- **WHAT NEEDS TO BE DONE**
From the listing below, reproduce word for word the part that opens with the line containing "The width and height of the screenshot is (1372, 872)." and closes with the line containing "Click the Online Store layers icon"; reproduce nothing else.

%%

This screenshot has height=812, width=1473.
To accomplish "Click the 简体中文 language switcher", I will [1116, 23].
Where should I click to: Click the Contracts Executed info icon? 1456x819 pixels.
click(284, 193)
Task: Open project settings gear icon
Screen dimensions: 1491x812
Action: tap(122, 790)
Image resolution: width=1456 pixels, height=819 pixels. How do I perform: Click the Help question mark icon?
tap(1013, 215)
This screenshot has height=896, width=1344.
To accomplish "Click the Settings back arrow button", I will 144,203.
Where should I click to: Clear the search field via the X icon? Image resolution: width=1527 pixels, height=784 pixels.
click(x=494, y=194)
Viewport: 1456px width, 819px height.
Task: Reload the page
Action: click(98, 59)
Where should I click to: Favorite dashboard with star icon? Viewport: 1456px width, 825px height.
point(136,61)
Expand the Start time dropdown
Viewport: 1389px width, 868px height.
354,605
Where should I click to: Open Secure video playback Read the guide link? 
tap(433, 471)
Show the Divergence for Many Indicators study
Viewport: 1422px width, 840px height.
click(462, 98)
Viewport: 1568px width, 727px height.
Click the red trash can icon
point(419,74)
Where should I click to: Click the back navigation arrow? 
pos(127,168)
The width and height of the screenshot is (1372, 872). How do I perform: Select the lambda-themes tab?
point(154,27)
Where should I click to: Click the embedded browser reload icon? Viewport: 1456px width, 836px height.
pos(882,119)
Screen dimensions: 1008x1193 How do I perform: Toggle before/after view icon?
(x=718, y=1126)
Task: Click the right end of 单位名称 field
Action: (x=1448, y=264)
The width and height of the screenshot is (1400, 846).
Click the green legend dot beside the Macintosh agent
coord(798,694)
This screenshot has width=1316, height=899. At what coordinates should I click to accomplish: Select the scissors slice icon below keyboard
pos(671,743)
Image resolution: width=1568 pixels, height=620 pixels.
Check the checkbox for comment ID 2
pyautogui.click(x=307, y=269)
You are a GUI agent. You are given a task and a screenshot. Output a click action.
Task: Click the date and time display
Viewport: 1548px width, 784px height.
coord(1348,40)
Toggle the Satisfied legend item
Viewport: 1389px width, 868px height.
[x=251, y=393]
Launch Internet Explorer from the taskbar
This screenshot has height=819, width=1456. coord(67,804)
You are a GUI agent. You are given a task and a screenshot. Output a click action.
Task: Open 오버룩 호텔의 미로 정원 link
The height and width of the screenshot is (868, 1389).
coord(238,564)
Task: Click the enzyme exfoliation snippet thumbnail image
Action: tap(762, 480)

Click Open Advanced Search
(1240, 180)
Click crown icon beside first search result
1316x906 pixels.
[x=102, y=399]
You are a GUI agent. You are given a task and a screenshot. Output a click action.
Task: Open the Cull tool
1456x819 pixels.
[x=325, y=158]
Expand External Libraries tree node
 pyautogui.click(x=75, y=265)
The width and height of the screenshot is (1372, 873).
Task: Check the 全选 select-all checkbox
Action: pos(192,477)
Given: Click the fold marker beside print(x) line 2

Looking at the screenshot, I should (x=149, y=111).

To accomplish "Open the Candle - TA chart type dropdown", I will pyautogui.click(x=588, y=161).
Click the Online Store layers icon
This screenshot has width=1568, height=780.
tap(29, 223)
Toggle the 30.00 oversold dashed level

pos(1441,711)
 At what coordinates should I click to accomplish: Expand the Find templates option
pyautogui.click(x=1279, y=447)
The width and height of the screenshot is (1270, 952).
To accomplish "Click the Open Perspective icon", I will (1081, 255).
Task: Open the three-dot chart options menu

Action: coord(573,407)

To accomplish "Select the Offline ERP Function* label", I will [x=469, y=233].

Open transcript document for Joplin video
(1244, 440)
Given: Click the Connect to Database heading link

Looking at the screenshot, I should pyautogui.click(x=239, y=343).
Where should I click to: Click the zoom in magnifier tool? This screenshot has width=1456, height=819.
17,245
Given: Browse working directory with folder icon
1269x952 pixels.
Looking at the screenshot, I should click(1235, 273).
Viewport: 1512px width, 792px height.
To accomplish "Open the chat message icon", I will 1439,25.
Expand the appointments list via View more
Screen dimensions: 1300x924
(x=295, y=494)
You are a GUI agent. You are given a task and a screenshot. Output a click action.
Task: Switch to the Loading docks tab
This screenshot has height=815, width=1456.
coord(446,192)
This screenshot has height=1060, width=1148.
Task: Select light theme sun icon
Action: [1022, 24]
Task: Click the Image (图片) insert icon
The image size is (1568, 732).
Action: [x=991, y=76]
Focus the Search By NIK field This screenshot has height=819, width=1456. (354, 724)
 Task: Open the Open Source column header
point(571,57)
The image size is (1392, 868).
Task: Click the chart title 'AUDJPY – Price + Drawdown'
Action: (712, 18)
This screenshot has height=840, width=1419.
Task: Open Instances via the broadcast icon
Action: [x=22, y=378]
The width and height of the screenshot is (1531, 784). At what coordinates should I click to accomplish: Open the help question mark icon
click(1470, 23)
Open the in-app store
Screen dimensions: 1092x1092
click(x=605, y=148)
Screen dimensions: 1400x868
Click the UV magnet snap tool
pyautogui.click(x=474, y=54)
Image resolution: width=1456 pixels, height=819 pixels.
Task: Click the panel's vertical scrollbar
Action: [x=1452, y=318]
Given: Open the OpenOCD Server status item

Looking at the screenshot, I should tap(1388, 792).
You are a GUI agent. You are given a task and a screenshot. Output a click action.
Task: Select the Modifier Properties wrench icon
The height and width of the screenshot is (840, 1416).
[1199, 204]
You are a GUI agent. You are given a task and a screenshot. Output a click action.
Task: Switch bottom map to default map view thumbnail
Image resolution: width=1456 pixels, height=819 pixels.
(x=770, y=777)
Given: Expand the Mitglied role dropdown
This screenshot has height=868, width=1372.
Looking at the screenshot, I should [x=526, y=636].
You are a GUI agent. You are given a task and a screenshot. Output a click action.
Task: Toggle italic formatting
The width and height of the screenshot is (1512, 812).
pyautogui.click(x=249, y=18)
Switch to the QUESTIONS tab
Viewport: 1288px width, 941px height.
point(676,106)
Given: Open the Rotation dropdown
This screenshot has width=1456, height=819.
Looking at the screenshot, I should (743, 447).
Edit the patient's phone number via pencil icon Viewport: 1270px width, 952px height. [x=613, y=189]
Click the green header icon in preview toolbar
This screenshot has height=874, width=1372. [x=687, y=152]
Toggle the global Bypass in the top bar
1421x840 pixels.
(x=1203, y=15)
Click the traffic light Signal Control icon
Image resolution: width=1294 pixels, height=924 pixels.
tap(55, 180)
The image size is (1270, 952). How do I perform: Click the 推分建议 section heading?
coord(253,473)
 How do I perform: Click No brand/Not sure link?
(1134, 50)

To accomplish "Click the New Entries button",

%%

- **RESPONSE**
The width and height of the screenshot is (1372, 872). How do I perform: Select the lambda-themes tab?
point(154,27)
Where should I click to: Click the embedded browser reload icon? Viewport: 1456px width, 836px height.
pos(882,119)
Screen dimensions: 1008x1193 How do I perform: Toggle before/after view icon?
(x=718, y=1126)
Task: Click the right end of 单位名称 field
Action: (x=1448, y=264)
The width and height of the screenshot is (1400, 846).
Click the green legend dot beside the Macintosh agent
coord(798,694)
This screenshot has width=1316, height=899. At what coordinates should I click to accomplish: Select the scissors slice icon below keyboard
pos(671,743)
Image resolution: width=1568 pixels, height=620 pixels.
Check the checkbox for comment ID 2
pyautogui.click(x=307, y=269)
You are a GUI agent. You are given a task and a screenshot. Output a click action.
Task: Click the date and time display
Viewport: 1548px width, 784px height.
coord(1348,40)
Toggle the Satisfied legend item
Viewport: 1389px width, 868px height.
[x=251, y=393]
Launch Internet Explorer from the taskbar
This screenshot has height=819, width=1456. coord(67,804)
You are a GUI agent. You are given a task and a screenshot. Output a click action.
Task: Open 오버룩 호텔의 미로 정원 link
The height and width of the screenshot is (868, 1389).
coord(238,564)
Task: Click the enzyme exfoliation snippet thumbnail image
Action: tap(762, 480)

Click Open Advanced Search
(1240, 180)
Click crown icon beside first search result
1316x906 pixels.
[x=102, y=399]
You are a GUI agent. You are given a task and a screenshot. Output a click action.
Task: Open the Cull tool
1456x819 pixels.
[x=325, y=158]
Expand External Libraries tree node
 pyautogui.click(x=75, y=265)
The width and height of the screenshot is (1372, 873).
Task: Check the 全选 select-all checkbox
Action: pos(192,477)
Given: Click the fold marker beside print(x) line 2

Looking at the screenshot, I should (x=149, y=111).

To accomplish "Open the Candle - TA chart type dropdown", I will pyautogui.click(x=588, y=161).
Click the Online Store layers icon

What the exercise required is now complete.